Her hard-found knowledge runs through Grist, Berens’ fascinating new guide to cooking grains, beans, seeds and legumes, offering 140 recipes with more than 160 variations.
Berens is the executive chef at Granor Farm in Three Oaks, Michigan, and her previous guide to vegetables, Ruffage was nominated for a James Beard Award and named a best cookbook for Spring 2019 by The New York Times and Bon Appetit.
As in Ruffage, Berens puts the home cook in the driver’s seat, introducing and describing each category of grains and legumes and offering techniques on how to prepare them – stewed, fried, boiled, marinated, smashed and sprouted, among them.
Then she lets the reader pair them with various dressings, oils, relishes and other condiments, mixing and matching saltiness, acid and creaminess depending on what’s on hand. No goat cheese? Swap in feta.

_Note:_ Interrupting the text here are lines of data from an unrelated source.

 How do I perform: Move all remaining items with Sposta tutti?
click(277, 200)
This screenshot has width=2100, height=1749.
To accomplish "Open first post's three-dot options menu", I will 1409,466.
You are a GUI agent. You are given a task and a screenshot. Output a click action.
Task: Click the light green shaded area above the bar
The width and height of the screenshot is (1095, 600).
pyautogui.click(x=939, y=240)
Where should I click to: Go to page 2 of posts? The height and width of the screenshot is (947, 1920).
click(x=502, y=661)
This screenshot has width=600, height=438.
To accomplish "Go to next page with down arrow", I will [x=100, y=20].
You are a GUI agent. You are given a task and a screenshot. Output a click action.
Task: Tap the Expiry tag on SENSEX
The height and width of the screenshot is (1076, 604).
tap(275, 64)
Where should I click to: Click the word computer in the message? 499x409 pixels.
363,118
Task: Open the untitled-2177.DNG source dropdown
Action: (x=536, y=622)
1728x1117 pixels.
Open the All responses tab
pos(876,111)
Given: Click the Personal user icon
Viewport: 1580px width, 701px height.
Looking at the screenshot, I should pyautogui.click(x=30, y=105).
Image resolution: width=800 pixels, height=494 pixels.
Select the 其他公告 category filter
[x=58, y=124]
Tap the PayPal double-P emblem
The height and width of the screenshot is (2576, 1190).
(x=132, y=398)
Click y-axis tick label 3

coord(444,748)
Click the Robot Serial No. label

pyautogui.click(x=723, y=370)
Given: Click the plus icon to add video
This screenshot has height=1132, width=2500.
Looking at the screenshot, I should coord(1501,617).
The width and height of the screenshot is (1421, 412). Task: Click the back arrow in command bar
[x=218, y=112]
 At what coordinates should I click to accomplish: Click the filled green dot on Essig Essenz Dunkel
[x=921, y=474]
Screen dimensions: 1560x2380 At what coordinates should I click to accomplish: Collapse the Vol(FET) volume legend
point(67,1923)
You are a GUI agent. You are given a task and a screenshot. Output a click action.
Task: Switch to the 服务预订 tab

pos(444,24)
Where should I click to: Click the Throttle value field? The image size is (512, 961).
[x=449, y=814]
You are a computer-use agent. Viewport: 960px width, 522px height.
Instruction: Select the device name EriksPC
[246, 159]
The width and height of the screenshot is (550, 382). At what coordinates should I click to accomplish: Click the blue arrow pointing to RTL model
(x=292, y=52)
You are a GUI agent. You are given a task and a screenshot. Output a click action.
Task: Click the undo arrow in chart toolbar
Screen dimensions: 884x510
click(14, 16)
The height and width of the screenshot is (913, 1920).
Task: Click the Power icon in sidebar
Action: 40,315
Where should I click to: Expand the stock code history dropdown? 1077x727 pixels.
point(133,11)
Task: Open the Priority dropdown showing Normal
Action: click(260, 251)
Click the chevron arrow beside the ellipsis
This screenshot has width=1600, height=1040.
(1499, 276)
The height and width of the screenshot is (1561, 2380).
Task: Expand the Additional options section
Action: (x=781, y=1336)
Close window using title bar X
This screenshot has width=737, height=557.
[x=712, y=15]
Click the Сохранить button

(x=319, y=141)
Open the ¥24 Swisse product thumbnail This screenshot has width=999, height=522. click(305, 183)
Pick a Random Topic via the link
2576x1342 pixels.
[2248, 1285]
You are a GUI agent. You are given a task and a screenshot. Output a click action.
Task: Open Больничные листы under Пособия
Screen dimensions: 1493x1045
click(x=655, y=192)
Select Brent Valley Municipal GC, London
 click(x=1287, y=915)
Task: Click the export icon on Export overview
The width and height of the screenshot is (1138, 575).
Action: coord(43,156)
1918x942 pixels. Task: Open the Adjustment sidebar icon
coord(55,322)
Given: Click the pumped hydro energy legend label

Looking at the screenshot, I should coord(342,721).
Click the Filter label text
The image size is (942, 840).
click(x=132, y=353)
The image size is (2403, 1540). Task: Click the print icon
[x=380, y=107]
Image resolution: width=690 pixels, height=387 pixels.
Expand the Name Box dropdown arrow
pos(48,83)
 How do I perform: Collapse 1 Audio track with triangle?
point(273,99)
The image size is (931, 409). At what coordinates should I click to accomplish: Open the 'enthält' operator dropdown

To help, there are grids throughout the book for building a dish. For instance, you might start with two cups of fava beans and then add shaved asparagus or cucumbers or spinach and orange segments, then add mozzarella or feta or ricotta, and then add a sauce, perhaps a rosemary lemon chilli mojo or a mint almond relish.
“For better or for worse, this is just how I cook. And so it does feel very intuitive to me,” she said. “I think it’s because I’m just bad at rote memorisation. I adapted and learned how to improvise in that way.”
Grist is a comprehensive guide through 29 different grains and legumes – among them, amaranth, barley, black-eyed peas, buckwheat, bulgur, chickpeas, corn, cowpeas, farro, fava beans, lentils, lima beans, millet, oats, quinoa, rice, sorghum, soy beans and wheat berries.
“I would say that ‘You do you’ is very much Abra’s motto,” said Editorial Director of Food & Lifestyle at Chronicle Books Sarah Billingsley. “These books have an empowering quality or just an endearing quality. You feel like, ‘Okay, I don’t have to do exactly what she tells me to do. I trust this writer’.”
Berens calls grains and legumes “underappreciated staples” in the book and hopes to lure readers back to ingredients that many home cooks overlook while fawning over meat, poultry or fish. She includes some meat in dishes but advocates eating it “deliberately”.
“As a global society, we tend to prioritise and fawn over the things that are the stars or the special things… And so these other staples seem like they are kind of the underdog or they’re used as filler,” she said.
Included throughout the book are question-and-answer columns with farmers who grow or produce the crops, from a seed cleaner in Niles, Michigan, to a wild rice forager in Cass Lake, Minnesota.